Percikan-percikan air ombak menghasilkan butiran-butiran air laut yang terbang ke mana-mana. Sebagian hinggap di karang, garam-garamnya yang ganas dan pekat mengikis secara pelan-pelan dan pasti, menghasilkan permukaan batu karang yang tajam. Setajam tombak-tombak prajurit Majapahit. Mampu merobek kulit siapa saja yang menyentuhnya secara tidak hati-hati. Sebagian yang lain terbang, laksana bidadari putih yang mengepakkan sayapnya menggapai pesona terik matahari dan diterbangkan oleh goyangan angin yang menggoda, melayang menyusuri langit, pergi ke tempat nun jauh di sana. Akhirnya mereka bertemu bergandengan tangan membentuk gumpalan semisal kapas-kapas yang diterbangkan angin. Mereka nikmati indahnya perjalanan melayang-layang yang melalaikan itu. Menyapa pepohonan, membelai bongkahan-bongkahan batu pegunungan, menyisiri lembah, menerjang bukit, menyalami puncak-puncak gunung, menyibak karang-karang terjal yang kokoh, sekokoh para mustaqimin, yang teguh dan sabar untuk memegang janjinya pada Robbi, sebelum mereka membuat pesta besar membentuk mendung-mendung yang membuncah tak terkira. Karena takdirlah yang membuat mereka berubah menjadi hujan yang menebarkan sejuta harapan. Menghidupkan kembali tanah-tanah mati yang gersang. Membuat suka cita para petani. Memberikan sejumput karunia Robbi yang Maha Luas.
Air-air itu tumpah kemana-mana. Sebagian masuk ke tubuh tumbuhan, sebagian menjadi bagian hidup hewan, manusia bahkan hingga hewan atau tumbuhan yang hanya terdiri dari satu sel. Sebagian lagi menjadi butiran-butiran yang memadati ruang udara, hinggap di ujung-ujung daun menjadi embun.
Sebagian yang tidak hinggap menutupi pandangan manusia, dinamailah mereka itu dengan nama kabut. Sebagian mereka menyusup jauh, menggelinding di sela-sela butiran-butiran tanah, memasuki rongga besar dalam perut bumi, dan keluar lagi ke permukaan bumi menjadi mata air dalam perjalanan panjang tiga puluh tahun. Mereka menjalani siklus tiga puluh tahunan.
Sebenarnya perbandingan air yang diwakili lautan dengan daratan, seluruh benua dan pulau-pulau, lebih banyak airnya. Perbandingannya hingga mencapai tujuh puluh persen lebih banyak air. Demikian pula di dalam tubuh kita air yang menggenangi sel-sel dalam tubuh kita dalam jumlah yang setara. Juga tujuh puluh persen.

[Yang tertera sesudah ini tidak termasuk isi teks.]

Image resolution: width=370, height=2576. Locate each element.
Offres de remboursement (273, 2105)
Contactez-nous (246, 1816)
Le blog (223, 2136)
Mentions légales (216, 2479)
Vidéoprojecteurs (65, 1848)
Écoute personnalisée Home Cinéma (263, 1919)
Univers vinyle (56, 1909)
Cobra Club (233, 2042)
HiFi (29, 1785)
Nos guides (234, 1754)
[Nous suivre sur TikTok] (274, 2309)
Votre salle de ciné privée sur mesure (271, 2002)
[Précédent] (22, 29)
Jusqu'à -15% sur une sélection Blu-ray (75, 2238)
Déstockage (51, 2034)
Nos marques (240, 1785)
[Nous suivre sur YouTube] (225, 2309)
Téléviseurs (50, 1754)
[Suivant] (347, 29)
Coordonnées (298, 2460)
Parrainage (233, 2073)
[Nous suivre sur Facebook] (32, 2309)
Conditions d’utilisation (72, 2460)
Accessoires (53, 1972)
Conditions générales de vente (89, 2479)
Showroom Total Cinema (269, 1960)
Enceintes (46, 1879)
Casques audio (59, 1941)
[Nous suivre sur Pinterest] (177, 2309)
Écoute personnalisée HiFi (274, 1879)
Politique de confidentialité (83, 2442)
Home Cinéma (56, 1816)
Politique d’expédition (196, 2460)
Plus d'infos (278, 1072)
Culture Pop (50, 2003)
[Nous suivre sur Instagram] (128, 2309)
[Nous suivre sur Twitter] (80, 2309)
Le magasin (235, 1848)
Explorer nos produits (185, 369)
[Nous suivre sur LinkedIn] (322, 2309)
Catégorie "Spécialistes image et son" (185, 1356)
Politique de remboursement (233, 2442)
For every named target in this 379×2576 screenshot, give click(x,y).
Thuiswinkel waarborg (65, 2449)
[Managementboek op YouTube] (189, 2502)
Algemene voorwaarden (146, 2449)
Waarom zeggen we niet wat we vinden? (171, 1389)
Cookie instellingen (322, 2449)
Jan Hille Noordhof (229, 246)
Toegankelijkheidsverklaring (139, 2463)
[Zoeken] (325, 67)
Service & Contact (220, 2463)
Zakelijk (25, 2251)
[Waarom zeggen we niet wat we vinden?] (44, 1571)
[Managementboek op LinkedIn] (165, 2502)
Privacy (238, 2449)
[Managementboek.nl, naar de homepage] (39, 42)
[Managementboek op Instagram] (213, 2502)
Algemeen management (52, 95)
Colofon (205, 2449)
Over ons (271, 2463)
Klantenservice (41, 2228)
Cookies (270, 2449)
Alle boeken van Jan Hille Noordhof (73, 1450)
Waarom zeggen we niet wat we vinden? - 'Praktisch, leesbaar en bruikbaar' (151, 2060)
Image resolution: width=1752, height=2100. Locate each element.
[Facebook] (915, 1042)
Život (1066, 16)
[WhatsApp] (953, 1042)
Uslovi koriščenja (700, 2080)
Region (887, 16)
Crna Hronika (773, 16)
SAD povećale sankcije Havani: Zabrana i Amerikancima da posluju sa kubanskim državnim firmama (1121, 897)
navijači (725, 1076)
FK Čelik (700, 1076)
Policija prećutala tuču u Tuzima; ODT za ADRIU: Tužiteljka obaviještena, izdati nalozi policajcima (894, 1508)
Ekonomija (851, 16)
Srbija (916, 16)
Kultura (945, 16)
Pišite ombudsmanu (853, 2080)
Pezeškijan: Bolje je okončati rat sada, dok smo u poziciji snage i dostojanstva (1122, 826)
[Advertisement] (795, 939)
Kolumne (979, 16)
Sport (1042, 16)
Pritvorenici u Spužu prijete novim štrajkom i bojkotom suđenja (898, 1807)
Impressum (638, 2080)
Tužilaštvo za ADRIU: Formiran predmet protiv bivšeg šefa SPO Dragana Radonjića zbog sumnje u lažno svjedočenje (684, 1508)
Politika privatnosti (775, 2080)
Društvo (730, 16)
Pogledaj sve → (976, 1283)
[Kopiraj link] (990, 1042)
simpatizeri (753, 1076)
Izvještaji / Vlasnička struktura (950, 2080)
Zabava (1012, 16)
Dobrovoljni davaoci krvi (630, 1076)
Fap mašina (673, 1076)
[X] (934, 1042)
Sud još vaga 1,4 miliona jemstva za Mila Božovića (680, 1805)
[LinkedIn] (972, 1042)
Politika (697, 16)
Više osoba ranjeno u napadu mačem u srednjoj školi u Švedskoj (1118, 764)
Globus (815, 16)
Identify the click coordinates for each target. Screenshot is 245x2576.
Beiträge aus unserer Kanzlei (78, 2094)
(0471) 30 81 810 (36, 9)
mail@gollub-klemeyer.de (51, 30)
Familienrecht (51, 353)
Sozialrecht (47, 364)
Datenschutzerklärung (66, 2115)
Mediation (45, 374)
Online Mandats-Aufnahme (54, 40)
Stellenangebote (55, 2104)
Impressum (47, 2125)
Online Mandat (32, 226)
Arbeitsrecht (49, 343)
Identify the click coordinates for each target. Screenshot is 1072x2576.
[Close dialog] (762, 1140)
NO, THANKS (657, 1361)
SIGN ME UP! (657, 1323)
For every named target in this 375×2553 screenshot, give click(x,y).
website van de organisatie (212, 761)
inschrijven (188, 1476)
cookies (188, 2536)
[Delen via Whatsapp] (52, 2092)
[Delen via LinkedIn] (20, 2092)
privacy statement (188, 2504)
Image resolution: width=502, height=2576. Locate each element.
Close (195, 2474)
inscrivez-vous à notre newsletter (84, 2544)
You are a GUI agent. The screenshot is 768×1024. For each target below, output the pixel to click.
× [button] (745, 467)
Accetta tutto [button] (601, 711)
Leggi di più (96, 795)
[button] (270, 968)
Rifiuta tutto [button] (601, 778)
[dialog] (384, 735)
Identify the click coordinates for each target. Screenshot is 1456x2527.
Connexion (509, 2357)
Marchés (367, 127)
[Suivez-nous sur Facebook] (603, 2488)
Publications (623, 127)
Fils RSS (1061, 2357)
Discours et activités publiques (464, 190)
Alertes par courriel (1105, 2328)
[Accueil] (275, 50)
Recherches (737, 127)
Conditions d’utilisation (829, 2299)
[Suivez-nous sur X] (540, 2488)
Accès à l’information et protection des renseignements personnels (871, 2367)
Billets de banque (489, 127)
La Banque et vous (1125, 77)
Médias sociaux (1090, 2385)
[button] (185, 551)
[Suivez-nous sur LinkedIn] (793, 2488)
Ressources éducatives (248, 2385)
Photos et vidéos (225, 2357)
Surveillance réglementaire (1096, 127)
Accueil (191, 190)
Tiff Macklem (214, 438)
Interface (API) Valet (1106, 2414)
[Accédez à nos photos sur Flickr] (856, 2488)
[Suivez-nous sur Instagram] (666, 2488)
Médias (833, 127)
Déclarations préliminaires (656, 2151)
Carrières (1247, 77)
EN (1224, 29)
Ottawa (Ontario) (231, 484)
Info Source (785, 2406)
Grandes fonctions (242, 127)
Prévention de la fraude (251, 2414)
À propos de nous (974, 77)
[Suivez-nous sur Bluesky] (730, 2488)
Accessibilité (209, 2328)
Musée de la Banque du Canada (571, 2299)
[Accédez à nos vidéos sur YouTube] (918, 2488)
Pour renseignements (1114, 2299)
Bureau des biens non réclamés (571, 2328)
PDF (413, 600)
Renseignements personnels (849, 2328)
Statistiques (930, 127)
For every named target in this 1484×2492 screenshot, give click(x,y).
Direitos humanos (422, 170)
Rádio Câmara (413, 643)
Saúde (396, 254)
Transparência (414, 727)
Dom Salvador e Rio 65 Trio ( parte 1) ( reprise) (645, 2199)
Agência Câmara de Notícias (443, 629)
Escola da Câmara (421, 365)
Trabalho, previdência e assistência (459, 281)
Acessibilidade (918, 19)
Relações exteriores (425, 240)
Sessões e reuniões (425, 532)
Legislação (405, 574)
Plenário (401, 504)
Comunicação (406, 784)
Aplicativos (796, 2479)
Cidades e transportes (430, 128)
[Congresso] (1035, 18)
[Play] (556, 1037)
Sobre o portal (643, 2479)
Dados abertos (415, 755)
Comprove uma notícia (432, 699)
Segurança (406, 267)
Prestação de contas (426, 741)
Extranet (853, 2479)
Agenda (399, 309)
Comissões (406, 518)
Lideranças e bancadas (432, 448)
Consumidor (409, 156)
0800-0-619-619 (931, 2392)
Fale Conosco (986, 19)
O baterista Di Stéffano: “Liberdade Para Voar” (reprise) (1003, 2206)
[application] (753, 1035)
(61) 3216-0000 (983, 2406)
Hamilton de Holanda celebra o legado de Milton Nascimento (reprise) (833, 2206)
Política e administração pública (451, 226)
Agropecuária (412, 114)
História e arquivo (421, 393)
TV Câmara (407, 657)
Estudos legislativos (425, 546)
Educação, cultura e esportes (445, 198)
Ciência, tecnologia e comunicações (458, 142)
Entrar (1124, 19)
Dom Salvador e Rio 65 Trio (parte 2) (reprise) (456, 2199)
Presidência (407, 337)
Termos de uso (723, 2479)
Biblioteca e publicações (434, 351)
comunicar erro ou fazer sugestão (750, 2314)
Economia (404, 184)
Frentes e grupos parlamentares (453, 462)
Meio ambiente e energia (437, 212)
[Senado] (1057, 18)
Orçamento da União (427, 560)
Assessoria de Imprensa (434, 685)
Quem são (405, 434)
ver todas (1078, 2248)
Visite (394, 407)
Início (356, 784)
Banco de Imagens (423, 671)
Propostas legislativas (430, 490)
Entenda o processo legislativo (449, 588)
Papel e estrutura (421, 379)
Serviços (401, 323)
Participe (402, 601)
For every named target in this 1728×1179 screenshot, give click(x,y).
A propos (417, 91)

Kalau air di laut rasanya asin karena komposisi garam jauh lebih besar berada di sana, air yang menggenangi sel-sel kita juga jauh lebih asin dari pada air yang berada di dalam sel. Subhanallah. Maha Sempurna. Sebuah arsitektur yang Maha Memperhatikan sampai detil-detil terkecil.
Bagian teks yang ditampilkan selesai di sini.